(WHAT THE EXERCISE ASKS): Among the lines of this material, find those holding the word "agent" and report how many there are, with nothing added.

____

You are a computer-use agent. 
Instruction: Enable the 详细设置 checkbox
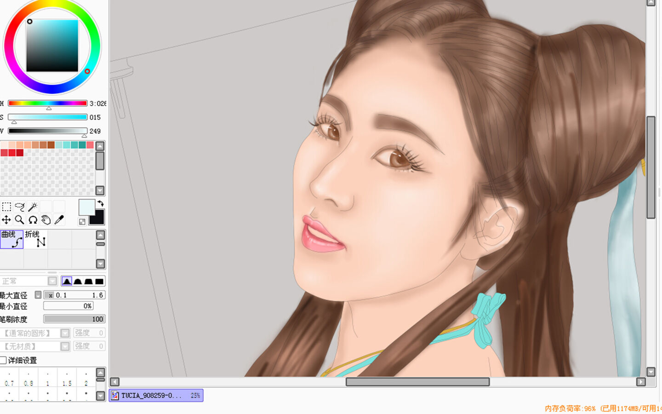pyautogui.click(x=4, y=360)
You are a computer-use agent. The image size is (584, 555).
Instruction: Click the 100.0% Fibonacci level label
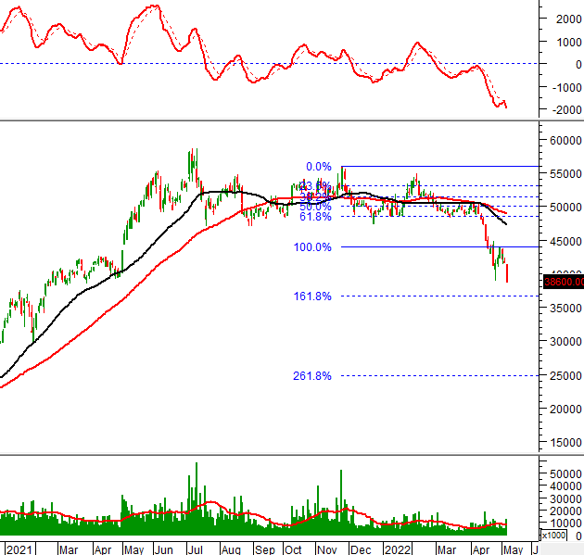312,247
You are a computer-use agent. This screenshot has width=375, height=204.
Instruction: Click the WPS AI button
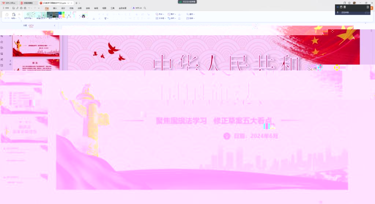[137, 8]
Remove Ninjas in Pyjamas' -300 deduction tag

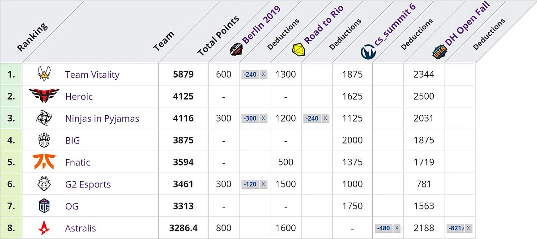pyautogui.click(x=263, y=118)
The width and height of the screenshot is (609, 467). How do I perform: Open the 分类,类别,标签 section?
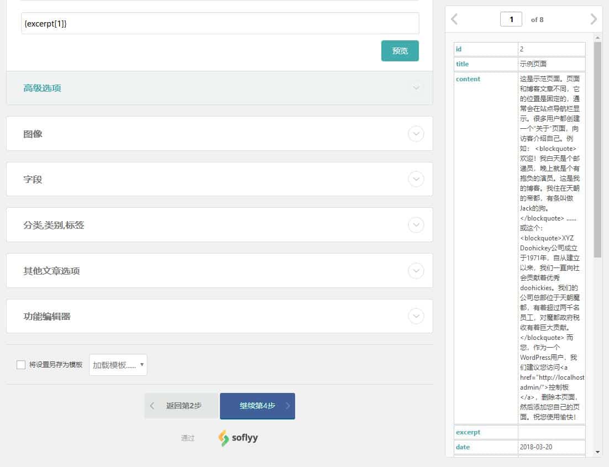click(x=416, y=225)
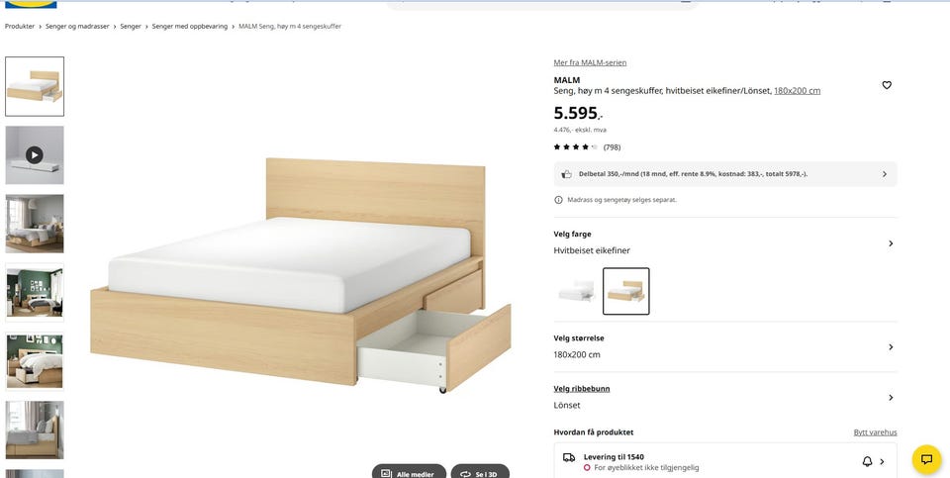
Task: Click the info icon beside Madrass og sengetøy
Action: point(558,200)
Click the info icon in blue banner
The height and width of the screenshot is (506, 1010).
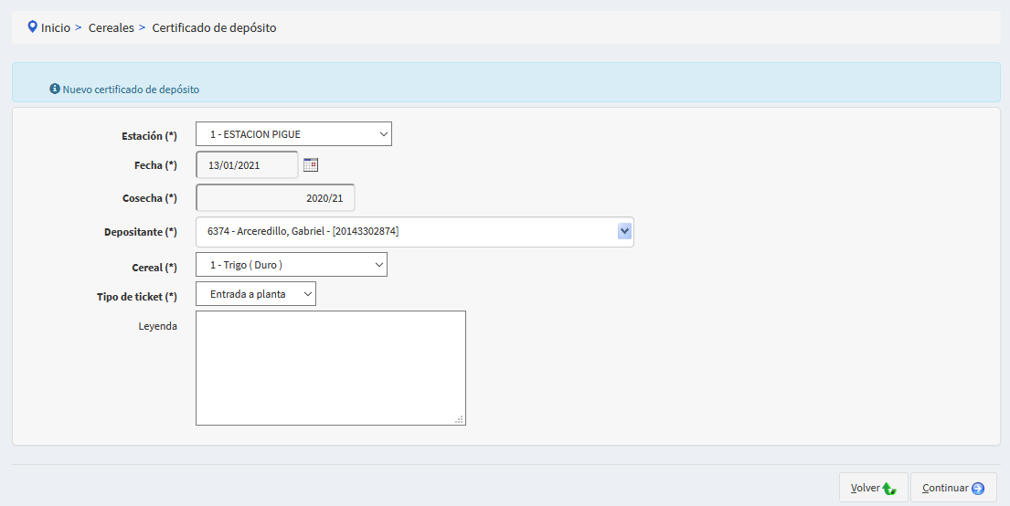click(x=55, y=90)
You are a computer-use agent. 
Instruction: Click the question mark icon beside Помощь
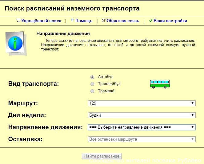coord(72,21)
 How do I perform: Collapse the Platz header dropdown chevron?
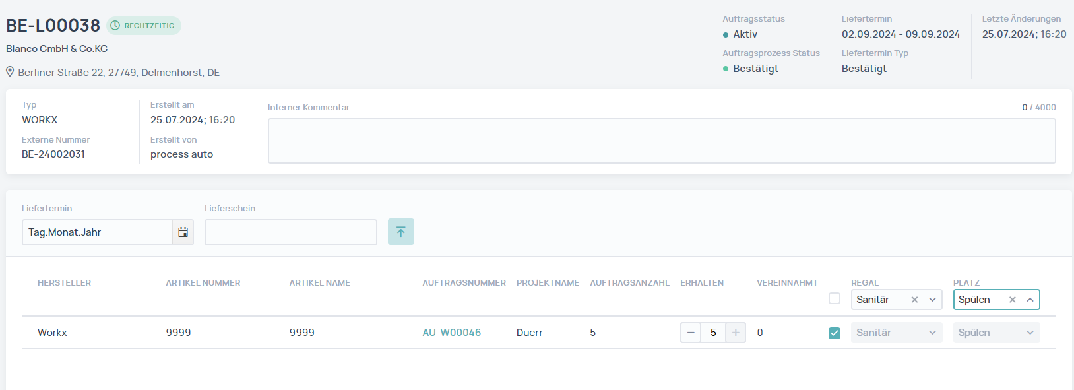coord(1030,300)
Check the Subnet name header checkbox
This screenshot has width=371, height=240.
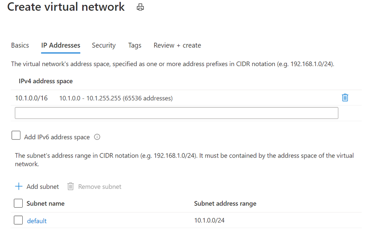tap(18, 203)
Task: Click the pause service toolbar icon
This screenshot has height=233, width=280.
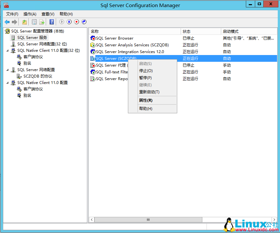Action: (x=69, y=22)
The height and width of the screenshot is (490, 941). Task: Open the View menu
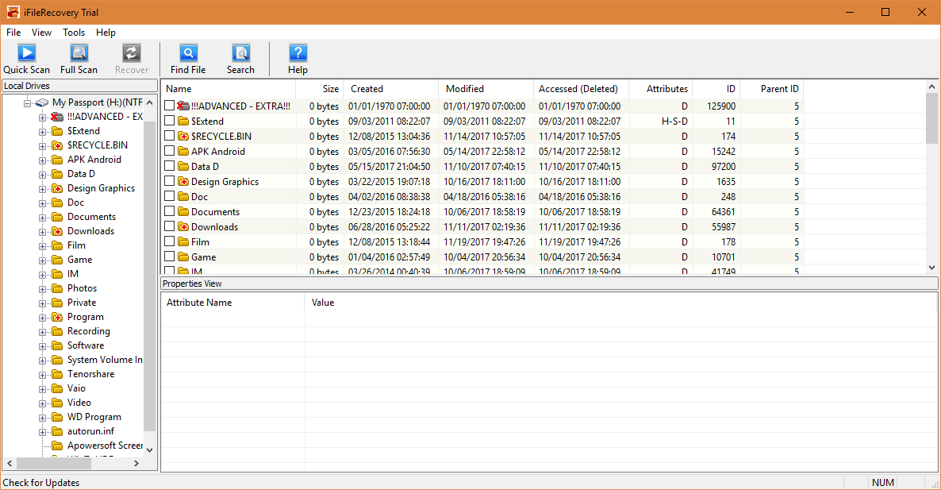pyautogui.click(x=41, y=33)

____

(SOLUTION FOR THIS TASK): 4